--- Start Source passage ---

A. Page Indicator: indicates that "Dataset Processing" is the current step. Once other steps become available then clicking this will return you to this step.
B. Dataset Id Input: used to enter the id of a previously uploaded dataset.
C. Record Id Input: used to enter the id of a record within the specified dataset. It enables when a dataset id is entered.
D. Create New Dataset Link: enables and navigates to the “Upload a new Dataset” functionality (see below).
E. Track link. This link enables when a dataset id is entered and, when clicked, takes you to the “Dataset Processing” functionality (see below) for the dataset with this dataset id.
F. Issues (Overview) link. This link enables when a dataset id is entered and, when clicked, takes you to the “Problem Patterns” functionality (see below) for the dataset with this dataset id.
G. Issues (Record) link. This link enables when a record id is entered and, when clicked, takes you to the “Problem Patterns” functionality (see below) for the record with this record id.
H. Tier Report link. This link enables when a record id is entered and, when clicked, takes you to the “Record Report” functionality (see below) for the record with this record id.
When you type a dataset ID or a record ID, a green link will appear in the input field. If you click it, you will be taken to the dataset or record preview as it would look like on Europeana.
...
...
6 Upload a new dataset
To create a new dataset click on the “create a new dataset” link at the bottom of the home screen (D in the image above). This will take you to the “Upload Dataset” form.
6.1 The Upload Form
The “Upload Dataset” view looks like this:.
...
A. Step Indicator: clicking this will take you to the “Dataset Processing” step.
B. The dataset name input field. A dataset name is valid if it contains only letters, digits and the underscore character (‘_’).
C. The dataset country drop-down.
D. The dataset language drop-down.
E. The harvest protocol radio button set.
F. The zip file input. This appears because “file upload” is the selected protocol. If the selected protocol is changed to “OAI-PMH upload” or “HTTP upload” then an alternative field (or set of fields) will appear here.
G. Step size field.
H. An (optional) checkbox to specify that you want the Metis Sandbox Server to transform your dataset using XSLT. If selected then a file input will appear below it allowing you to upload an XSL file.
I. The “Submit” button: enables when all the (obligatory) fields have been completed.
J. Step Indicator (inactive): indicates that "Upload Database" is the current step. If you switch to another step then clicking this will return you to this step.
Enter a descriptive name for your dataset in the input field below “Name”. Only letters, digits and the underscore character (‘_’) are supported. You can select the country and language of the dataset with the dropdown menus.

--- End Source passage ---
--- Start Extracted entries ---

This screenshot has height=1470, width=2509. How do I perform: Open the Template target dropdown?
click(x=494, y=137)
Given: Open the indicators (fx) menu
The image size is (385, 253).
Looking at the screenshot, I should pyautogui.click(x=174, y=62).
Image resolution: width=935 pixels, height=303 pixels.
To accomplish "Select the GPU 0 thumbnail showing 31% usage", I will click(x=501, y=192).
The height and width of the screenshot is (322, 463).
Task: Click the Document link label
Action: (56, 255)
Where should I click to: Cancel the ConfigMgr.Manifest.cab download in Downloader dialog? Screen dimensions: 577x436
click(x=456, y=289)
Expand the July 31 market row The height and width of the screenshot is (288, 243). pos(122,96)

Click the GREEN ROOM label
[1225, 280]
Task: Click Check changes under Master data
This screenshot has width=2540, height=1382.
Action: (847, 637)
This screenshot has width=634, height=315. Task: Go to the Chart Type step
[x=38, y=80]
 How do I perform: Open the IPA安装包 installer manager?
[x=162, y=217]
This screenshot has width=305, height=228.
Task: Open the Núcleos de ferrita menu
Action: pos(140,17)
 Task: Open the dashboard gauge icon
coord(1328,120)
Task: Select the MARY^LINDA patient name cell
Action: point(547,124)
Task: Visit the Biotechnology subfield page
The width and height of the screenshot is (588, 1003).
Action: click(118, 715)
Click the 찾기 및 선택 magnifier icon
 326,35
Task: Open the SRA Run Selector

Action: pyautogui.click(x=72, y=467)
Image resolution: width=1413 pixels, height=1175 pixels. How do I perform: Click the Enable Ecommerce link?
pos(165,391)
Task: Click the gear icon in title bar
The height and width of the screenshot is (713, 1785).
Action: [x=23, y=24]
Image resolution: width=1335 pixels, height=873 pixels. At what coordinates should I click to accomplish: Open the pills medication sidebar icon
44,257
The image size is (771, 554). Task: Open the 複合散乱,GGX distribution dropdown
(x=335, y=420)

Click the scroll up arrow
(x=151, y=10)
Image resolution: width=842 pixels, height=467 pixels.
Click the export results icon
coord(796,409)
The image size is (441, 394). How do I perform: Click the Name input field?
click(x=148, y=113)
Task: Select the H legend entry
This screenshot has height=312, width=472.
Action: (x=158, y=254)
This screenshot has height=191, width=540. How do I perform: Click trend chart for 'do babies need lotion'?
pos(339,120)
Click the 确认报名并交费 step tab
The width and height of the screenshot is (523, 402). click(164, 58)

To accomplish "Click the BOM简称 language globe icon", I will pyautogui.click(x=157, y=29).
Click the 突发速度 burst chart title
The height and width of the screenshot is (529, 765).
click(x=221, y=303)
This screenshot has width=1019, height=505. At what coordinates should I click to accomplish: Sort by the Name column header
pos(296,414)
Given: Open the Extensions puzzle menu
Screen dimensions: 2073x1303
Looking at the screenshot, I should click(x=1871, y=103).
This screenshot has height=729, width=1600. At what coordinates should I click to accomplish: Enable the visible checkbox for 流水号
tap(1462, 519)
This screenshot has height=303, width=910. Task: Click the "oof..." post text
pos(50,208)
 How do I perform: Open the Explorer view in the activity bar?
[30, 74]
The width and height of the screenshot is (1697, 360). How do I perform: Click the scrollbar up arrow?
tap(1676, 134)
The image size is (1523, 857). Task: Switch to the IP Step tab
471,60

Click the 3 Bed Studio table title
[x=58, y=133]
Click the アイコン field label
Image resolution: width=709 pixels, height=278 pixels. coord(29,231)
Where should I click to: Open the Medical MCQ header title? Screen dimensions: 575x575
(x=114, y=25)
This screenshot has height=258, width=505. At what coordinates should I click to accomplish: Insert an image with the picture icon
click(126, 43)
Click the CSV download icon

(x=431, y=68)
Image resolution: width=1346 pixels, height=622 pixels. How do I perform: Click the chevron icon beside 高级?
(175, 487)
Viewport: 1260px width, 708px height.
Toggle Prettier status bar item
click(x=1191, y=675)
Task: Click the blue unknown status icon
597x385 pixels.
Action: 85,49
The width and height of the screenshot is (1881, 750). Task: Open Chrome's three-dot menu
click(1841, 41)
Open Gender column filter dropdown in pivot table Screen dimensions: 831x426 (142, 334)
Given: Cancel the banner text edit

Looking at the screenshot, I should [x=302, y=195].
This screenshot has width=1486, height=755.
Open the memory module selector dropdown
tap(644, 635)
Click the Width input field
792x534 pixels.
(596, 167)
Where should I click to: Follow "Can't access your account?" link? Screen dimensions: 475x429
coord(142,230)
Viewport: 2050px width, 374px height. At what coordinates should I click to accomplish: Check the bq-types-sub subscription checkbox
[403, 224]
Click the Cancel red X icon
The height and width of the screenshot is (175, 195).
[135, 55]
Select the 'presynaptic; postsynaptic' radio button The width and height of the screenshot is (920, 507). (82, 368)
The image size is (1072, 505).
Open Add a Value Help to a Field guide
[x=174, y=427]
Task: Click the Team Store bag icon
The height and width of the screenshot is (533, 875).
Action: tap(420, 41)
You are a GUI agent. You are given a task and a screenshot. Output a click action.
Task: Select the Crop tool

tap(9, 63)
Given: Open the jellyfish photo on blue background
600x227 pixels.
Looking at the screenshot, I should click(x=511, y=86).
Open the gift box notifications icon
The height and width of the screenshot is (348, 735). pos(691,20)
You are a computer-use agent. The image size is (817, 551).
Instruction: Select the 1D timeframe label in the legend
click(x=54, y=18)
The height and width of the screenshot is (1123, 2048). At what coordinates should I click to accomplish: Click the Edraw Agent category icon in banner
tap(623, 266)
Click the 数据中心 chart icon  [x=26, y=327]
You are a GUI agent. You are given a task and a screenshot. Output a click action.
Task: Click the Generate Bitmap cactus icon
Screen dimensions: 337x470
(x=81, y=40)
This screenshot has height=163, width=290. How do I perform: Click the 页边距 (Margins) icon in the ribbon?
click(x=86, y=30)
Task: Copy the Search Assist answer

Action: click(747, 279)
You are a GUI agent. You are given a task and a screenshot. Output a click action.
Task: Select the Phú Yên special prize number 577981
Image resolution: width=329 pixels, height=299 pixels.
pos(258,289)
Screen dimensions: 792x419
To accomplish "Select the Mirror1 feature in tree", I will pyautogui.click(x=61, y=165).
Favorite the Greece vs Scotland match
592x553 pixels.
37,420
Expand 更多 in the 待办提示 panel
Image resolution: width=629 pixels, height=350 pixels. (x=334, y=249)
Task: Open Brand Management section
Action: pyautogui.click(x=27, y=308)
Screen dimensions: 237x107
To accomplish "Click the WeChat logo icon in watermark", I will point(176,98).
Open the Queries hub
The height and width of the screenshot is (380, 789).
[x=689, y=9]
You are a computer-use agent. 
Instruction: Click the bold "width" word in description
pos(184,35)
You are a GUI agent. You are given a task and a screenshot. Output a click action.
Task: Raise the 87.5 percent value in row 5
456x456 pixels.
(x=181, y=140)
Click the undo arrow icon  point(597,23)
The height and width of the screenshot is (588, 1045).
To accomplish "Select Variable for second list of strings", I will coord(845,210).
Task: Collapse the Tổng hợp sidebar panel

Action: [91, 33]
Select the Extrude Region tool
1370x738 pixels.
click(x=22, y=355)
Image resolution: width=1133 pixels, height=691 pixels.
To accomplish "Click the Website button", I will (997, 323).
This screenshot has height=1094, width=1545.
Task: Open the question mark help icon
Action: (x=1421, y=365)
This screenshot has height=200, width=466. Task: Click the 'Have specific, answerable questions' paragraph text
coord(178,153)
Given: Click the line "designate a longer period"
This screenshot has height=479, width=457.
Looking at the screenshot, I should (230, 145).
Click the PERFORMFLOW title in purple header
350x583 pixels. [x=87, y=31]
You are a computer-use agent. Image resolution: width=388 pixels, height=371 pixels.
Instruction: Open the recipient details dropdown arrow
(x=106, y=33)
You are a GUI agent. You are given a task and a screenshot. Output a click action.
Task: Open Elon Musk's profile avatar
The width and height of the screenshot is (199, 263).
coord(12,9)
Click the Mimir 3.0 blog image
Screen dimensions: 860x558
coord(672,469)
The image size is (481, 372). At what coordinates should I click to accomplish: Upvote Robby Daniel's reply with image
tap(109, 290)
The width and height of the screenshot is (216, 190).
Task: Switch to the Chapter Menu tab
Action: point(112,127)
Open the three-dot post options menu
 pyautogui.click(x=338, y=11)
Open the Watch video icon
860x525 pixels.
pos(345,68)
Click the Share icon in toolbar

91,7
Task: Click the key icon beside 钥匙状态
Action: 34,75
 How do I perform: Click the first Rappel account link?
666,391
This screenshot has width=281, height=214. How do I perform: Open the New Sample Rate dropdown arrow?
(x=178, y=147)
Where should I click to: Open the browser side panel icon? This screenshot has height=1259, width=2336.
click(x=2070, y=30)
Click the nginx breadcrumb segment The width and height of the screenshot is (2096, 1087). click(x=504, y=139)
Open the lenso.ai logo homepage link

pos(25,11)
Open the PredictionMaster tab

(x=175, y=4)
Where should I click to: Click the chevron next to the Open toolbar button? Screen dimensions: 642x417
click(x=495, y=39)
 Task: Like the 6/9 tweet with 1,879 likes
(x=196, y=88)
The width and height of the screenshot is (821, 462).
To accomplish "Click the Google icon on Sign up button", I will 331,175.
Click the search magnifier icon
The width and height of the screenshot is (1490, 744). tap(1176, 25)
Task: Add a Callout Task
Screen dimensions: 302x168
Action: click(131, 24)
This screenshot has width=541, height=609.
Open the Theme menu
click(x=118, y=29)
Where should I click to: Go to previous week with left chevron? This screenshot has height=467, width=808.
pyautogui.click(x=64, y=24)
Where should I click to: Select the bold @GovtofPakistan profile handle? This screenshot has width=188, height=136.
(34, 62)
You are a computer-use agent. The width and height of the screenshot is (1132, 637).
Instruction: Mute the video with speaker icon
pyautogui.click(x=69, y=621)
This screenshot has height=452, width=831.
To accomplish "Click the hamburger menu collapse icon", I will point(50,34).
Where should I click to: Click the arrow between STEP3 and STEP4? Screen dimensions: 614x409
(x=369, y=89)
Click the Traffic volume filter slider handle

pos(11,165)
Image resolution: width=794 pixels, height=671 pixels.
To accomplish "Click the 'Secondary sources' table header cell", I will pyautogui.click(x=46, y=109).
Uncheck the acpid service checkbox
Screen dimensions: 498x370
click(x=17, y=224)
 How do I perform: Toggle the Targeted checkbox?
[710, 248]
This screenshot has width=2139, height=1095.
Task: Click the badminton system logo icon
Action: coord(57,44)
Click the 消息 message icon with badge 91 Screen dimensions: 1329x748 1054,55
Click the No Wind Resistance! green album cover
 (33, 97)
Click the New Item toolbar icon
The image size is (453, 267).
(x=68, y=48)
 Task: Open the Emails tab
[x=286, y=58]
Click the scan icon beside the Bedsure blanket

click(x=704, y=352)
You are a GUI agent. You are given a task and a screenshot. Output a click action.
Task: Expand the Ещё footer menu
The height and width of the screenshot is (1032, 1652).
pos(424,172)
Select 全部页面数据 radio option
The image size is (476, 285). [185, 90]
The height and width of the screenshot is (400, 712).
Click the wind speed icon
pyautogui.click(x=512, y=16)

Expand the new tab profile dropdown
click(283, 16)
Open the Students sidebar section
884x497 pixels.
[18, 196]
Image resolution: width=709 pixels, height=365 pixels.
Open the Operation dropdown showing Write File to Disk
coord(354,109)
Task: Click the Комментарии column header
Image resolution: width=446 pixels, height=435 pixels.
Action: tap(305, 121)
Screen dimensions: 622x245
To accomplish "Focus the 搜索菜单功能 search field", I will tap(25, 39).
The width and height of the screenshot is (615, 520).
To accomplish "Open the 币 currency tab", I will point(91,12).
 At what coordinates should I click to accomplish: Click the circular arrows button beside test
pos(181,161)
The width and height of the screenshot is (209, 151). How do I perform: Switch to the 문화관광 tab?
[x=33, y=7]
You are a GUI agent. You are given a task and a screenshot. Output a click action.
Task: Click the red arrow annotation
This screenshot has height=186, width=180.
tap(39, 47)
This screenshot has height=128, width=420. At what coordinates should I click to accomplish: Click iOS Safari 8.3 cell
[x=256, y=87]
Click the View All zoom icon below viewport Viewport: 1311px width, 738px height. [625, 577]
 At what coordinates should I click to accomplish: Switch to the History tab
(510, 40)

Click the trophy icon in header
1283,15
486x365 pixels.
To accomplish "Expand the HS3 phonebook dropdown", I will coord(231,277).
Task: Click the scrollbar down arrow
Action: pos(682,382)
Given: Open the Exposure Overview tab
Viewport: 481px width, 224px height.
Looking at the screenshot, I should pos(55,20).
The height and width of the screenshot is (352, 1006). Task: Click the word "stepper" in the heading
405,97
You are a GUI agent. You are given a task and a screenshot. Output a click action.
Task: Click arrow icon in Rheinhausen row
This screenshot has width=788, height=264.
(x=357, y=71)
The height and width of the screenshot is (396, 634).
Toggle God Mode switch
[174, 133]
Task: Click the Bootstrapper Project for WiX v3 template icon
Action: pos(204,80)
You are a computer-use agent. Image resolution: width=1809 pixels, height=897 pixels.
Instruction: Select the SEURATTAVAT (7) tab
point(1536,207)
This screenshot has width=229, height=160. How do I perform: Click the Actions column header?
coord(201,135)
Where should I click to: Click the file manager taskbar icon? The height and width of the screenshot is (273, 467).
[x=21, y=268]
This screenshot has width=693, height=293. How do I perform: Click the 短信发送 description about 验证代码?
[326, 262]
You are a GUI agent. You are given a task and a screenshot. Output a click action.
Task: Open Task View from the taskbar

--- End Extracted entries ---

Directives
1. According to the Metis Sandbox passage, which characters may a dataset name contain?
2. For each statement, decide whether the Metis Sandbox passage supports it, and answer yes or no with the deciding words quoted from the passage. (a) The Record Id Input enables once a dataset id is entered. (b) The Tier Report link leads to the "Problem Patterns" functionality. (c) The XSLT checkbox on the upload form is obligatory.
3. Write out everything in the Metis Sandbox passage from "J. Step Indicator" down to "step then clicking this will return you to this step.".
Answer from the Metis Sandbox passage alone.

Complete answers
1. Only letters, digits and the underscore character (‘_’).

2.
(a) Yes: "It enables when a dataset id is entered."
(b) No: "takes you to the “Record Report” functionality (see below) for the record with this record id."
(c) No: "An (optional) checkbox to specify that you want the Metis Sandbox Server to transform your dataset using XSLT."

3.
J. Step Indicator (inactive): indicates that "Upload Database" is the current step. If you switch to another step then clicking this will return you to this step.